Moody’s Investors Service yesterday downgraded the New York Metropolitan Transportation Authority’s revenue bonds to A3 with stable outlook from A2 with negative outlook.
Meanwhile, Barclays Capital yesterday withheld its scheduled pricing for $650 million of bonds on the credit. A source familiar with the matter said until all the rating agencies have been heard from, the pricing is tentatively on hold.
Spokespeople from Barclays would not comment.
“The rating action was prompted by the MTA’s revenue deterioration over the past several months, leading to increased financial strain and liquidity pressure after the MTA had already addressed declining revenues by reducing spending and proposing service cuts to take effect later this year,” Moody’s said in ratings report.
Moody’s cited as reasons for the downgrade revenue deterioration at the MTA over recent months and the disclosure yesterday that revenue estimates from a payroll tax had been cut by $350 million in the current year and $200 million in future years.
Based on the same information, Fitch Ratings late yesterday it “could take an adverse rating action” if the MTA is unable to successfully balance its budget in response to the anticipated shortfalls. “A rating action may also be warranted if the MTA takes action that results in meaningful levels of service degradation or begins to defer essential maintenance,” analysts wrote.

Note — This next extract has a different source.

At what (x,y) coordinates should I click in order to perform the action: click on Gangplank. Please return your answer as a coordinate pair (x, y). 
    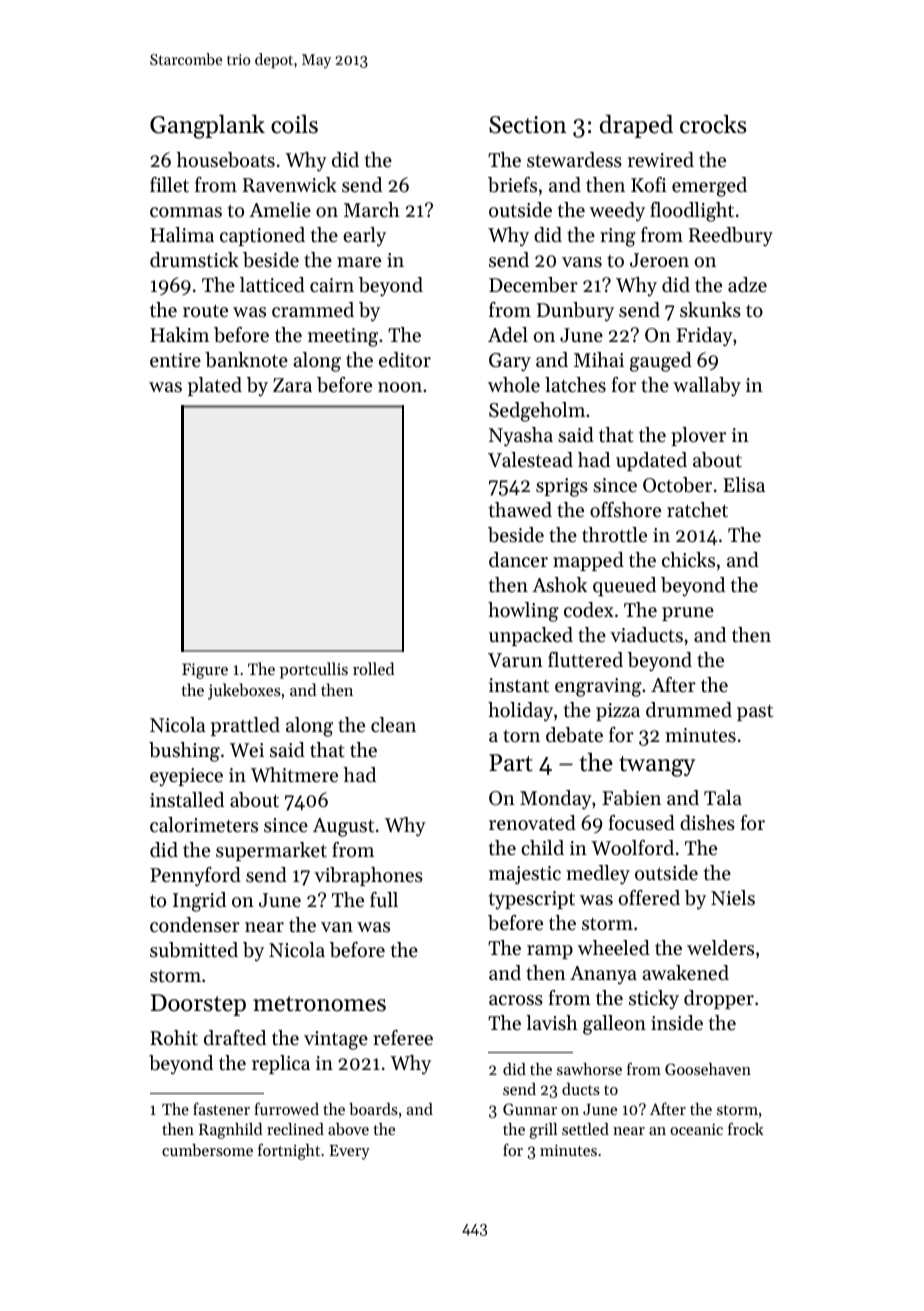
    Looking at the image, I should click on (207, 127).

The payroll tax, known as a “mobility tax,” is levied on employers in the 12 counties served by the MTA. The tax was imposed last year as part of a bailout package and had been expected to bring in $1.54 billion in 2010.
Earlier in the day yesterday, the MTA updated the offering document for the bond sale, which was among the largest scheduled for this week, to reflect the reduced mobility-tax expectations.

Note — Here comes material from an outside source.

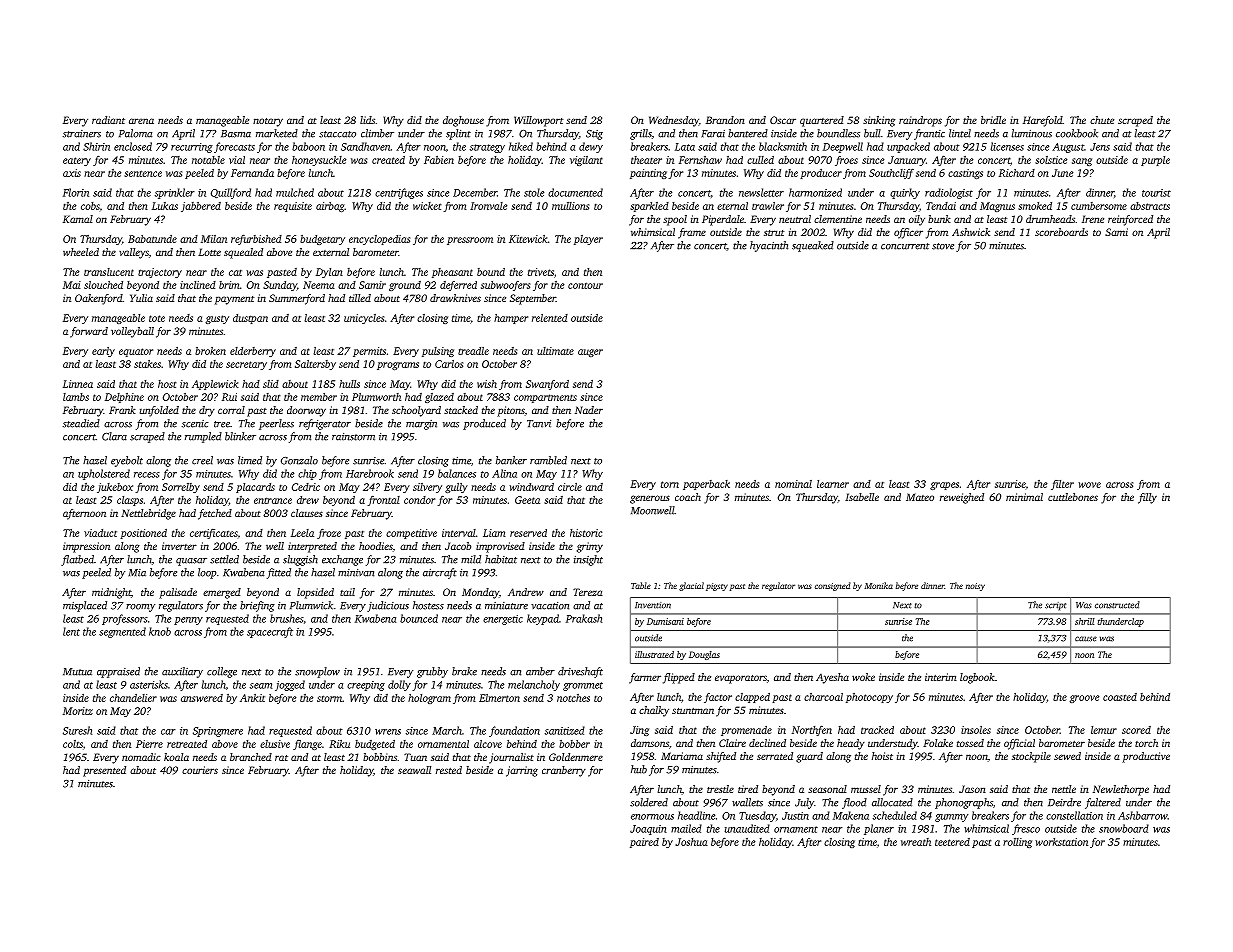 The image size is (1233, 952). I want to click on reinforced, so click(1130, 220).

In addition to the falling revenue projections, Moody’s analyst Nicole Johnson said that the state’s end of the year rescision of $143 million of funding previously appropriated to the MTA to close its own budget deficit had created uncertainty that the state could repeat the action.
The economic downturn has made the MTA’s financial position “significantly tighter,” Johnson said.
“They have a lot of fixed costs [and] there’s still uncertainty about the pace and strength of the economic recovery,” she said.
Over the past two years, the MTA “had been really operating at a deficit” and used surplus cash generated during the boom years to close those gaps, she said.
In August, Moody’s took the authority’s transportation revenue bonds off its watch list for downgrade, where it had been since March, and affirmed its stable outlook. In December, it assigned a negative outlook to the credit.
The MTA passed an $11.98 billion 2010 operating budget in December that if fully implemented would slash services. The authority said yesterday that it would pay close attention to Gov. David Paterson’s executive budget amendment that is scheduled to be released on Tuesday.
“Combined with additional revenue loss previously projected in the governor’s executive budget, the MTA could be faced with up to a $400 million new deficit for 2010,” the the agency said in a statement. “The MTA is considering a variety of cost saving and other measures in addition to those proposed in the December plan to deal with the anticipated additional revenue shortfalls in its operating budget. MTA remains prepared to take needed actions in order to maintain a balanced budget.”
Paterson nixed the MTA’s proposed $28.08 billion five-year capital plan and the authority has been working on a revised plan.
The MTA has $12.24 billion of outstanding debt on its transportation revenue credit, out of $28.62 billion of total bonds outstanding, according to information on its Web site.
Patrick McGee contributed to this story.